But I would like a £5 note for everyone that has told me he was in the army and was a sniper. Had a few of those, and most couldn't hit barn door at 20yds.
 
I had a boss when I was still in the forces who had a wonderful sign on his desk that he would reveal at the appropriate moment

I have to admit to copying it and using it myself

Not original but always made me chuckle

It read

'' I'm partial to a bit of bull***t myself but I do enjoy listening to a real expert - you were saying ....? ''
 
Same gentleman also had a tin of air freshener on his desk that he had taped over and rewritten the words ''bullsh*t repellent'' - which he would lavishly spray in the air when you came up with some 'bone' excuse
 
Anyone watched 'Meat Eater' on Netflix? Do so - super programme.

And then listen out for people recounting, perfectly, some of the episodes as if it happened to them. Until I started watching it, I couldn't understand why there seemed to be such a huge and sudden surge in the number of UK stalkers hunting in the Pacific Northwest, Alaska, Wyoming, the Canadian arctic etc etc.
 
I actually think it is the opposite way round and that these people have such delusions of grandeur that they sort of believe their own lies.....
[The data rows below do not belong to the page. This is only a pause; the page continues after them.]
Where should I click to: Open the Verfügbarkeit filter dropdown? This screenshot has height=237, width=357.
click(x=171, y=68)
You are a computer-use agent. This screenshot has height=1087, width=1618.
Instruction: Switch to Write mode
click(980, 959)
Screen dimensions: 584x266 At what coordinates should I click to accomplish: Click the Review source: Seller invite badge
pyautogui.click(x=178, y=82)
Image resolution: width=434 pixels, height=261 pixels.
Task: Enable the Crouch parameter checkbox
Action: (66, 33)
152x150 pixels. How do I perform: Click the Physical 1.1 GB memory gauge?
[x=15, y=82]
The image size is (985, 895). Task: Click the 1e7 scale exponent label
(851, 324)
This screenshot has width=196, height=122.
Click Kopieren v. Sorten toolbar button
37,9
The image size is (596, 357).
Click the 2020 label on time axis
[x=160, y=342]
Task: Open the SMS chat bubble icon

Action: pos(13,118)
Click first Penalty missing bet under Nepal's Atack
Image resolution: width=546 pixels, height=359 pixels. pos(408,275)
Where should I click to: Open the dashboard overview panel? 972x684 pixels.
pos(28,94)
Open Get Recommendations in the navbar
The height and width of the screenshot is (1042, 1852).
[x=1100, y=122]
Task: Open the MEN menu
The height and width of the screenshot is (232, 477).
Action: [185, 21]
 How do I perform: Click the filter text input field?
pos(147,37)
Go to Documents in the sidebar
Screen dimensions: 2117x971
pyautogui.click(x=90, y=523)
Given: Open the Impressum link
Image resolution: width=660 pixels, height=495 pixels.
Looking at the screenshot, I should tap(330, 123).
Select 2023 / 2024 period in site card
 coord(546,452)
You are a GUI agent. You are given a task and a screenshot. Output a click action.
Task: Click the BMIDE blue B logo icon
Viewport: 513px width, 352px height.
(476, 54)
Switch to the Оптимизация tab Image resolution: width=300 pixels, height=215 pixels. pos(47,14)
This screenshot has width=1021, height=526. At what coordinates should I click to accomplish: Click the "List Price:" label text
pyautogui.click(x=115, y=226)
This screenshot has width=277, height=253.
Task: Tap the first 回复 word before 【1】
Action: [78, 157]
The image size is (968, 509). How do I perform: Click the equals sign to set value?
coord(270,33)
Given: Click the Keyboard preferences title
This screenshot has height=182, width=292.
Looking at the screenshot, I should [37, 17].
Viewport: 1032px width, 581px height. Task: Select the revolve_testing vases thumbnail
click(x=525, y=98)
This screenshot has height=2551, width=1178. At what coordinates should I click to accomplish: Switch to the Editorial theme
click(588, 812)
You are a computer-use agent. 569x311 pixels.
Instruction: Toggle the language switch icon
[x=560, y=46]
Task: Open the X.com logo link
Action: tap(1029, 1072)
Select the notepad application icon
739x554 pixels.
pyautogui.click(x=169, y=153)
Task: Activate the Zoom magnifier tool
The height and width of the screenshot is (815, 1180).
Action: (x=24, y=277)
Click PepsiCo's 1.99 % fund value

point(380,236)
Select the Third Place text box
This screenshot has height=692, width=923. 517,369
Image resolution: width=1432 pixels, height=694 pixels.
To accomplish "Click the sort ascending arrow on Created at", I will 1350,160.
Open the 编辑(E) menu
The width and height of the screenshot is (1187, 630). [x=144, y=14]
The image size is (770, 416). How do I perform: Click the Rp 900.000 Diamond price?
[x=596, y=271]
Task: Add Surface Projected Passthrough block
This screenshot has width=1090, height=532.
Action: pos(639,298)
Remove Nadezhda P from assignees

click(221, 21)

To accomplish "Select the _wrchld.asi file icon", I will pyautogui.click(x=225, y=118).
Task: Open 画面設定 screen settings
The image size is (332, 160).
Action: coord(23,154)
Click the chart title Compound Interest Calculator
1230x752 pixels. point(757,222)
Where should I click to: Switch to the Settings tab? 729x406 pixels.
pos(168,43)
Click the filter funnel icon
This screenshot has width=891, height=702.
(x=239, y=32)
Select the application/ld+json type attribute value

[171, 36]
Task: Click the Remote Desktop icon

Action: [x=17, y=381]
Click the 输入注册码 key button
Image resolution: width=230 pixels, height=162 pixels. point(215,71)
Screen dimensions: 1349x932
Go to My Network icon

I love it when I meet one of these folk and I always encourage them to lie more (for my own personal amusement) by pretending to be impressed and I like to see how extreme they can get!
I once met a guy when I was catching fish from my local pier (in Cornwall) who told me that many years ago he had actually caught a 15ft Tiger Shark from that very pier I was fishing from! Another chap told me he'd caught a 250lb Conger Eel here. Fishermen always seem to take it one step too far.

Which pier was it? It might have been me... If it was the tiger shark, I caught on the fly, that was definitely me:rofl:
 
There's a gunshop a few miles south of Croydon where the proprietor has some impressive stories on offer. If they are real he would be the most ally bloke in the UK :-)
 
Anyone watched 'Meat Eater' on Netflix? Do so - super programme.

And then listen out for people recounting, perfectly, some of the episodes as if it happened to them. Until I started watching it, I couldn't understand why there seemed to be such a huge and sudden surge in the number of UK stalkers hunting in the Pacific Northwest, Alaska, Wyoming, the Canadian arctic etc etc.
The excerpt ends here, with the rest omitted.